Here´s what I´ve found:

  • Mark displays creativity when having arranged the special version of the Beatles´ “All you need is love” for Juliet and Peter´s wedding.
  • Karen displays perspective and humor when cheering up Daniel as he mourns for departed wife.
  • Mark displays creativity when having arranged the special version of the Beatles´ “All you need is love” for Juliet and Peter´s wedding.
  • Harry the Boss displays social intelligence and leadership when confronting his employee Sarah about her being in love with co-worker Carl.
  • Little Sam displays honesty and bravery when telling his step father Daniel about being in love with Joanna.
  • Little Sam displays spirituality when he tells his father about how he believes in love and that there’s one true love out there for each and every one of us.
  • Prime Minister David displays humor when he tries to cheer up Natalie after she told him how bad she has been treated by her ex-boyfriend.
  • The Prime Minister displays prudence and judgment when, at first, he does not want to confront the U.S. delegation during the meeting with U.K. ministers.
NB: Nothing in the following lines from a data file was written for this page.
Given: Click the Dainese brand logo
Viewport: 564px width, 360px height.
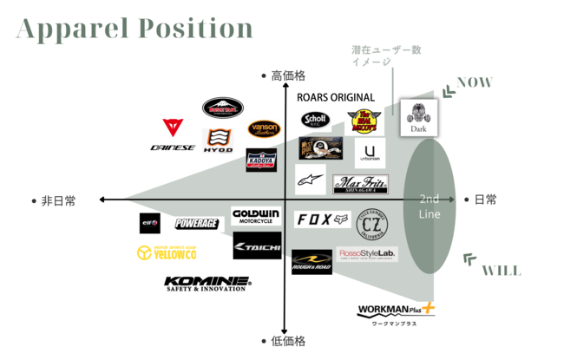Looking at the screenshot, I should click(x=173, y=137).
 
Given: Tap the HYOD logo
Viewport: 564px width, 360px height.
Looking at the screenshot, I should click(x=218, y=140).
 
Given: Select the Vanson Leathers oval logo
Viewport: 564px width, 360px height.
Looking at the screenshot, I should click(x=263, y=128).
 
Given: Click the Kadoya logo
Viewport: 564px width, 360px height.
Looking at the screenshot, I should click(x=261, y=160).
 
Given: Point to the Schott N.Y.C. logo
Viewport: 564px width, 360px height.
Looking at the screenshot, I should click(x=314, y=121).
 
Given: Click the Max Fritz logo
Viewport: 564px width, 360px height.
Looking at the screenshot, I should click(x=360, y=185).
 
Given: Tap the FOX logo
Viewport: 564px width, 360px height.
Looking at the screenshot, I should click(x=322, y=220).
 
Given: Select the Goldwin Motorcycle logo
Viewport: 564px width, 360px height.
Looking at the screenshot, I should click(x=256, y=216).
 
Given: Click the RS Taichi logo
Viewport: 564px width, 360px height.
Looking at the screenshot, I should click(x=257, y=246).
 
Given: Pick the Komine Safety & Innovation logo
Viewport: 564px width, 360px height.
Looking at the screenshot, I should click(x=207, y=284).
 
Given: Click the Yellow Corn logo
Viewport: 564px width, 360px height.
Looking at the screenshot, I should click(x=167, y=253).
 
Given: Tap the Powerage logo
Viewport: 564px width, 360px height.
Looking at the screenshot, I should click(x=195, y=224).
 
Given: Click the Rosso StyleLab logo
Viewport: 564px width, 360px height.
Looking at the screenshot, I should click(x=366, y=253).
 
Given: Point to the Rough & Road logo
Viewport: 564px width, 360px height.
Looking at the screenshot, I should click(x=312, y=262).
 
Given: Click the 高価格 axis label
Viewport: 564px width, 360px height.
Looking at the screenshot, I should click(x=288, y=76).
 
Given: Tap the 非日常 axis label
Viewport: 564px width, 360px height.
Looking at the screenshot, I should click(x=58, y=200).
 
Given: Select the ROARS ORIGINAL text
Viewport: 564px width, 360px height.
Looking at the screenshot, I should click(x=335, y=98).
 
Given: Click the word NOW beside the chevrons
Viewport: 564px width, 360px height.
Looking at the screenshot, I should click(x=475, y=83).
  • The Prime Minister displays leadership, humor, and bravery when confronting the POTUS at the press conference.
  • Jamie displays love of learning and perseverance when trying to learn Portuguese in order to be able to talk to Aurelia.Love Actually - Billy Mack
  • Colin displays zest, curiosity, hope, and bravery when deciding to leave the UK for Wisconsin.
  • Mark displays kindness, great honesty, love, and bravery when meeting Juliet at her house on Christmas Eve to confess his love, but also his approval of her living with Peter. (By the way, this is probably my all-time favorite movie scene).
  • Karen displays self-regulation and judgment when pulling herself together on Christmas Day after having found out Harry has cheated on her – in order not to spoil Christmas for their kids.
  • Sarah displays fairness and (the capacity to) love (and be loved) when spending Christmas together with her mentally ill brother.
  • John displays gratitude after having been kissed by “Just Judy” for the first time.
  • The school orchestra/choir displays teamwork when performing at the Christmas concert.
  • The whole audience displays appreciation of beauty and excellence when witnessing young Joanna sing “All I want for Christmas” at the school’s Christmas celebration.
  • Little Sam displays perseverance, and bravery when running to say good-bye to his love Joanna at the airport.
  • Jamie displays hope, bravery, and love when he leaves his family’s Christmas party to spontaneously board a plane to ask Portuguese housemaid Aurelia to marry him.
  • Billy Mack displays humility and gratitude when deciding to return to Joe, his ugly manager, instead of spending Christmas Eve at Elton John´s party.
  • Karen displays forgiveness when she consolingly welcomes her husband Harry at the airport after he has betrayed her.

What´s your favorite movie – and are you maybe going to see it with different eyes in the future?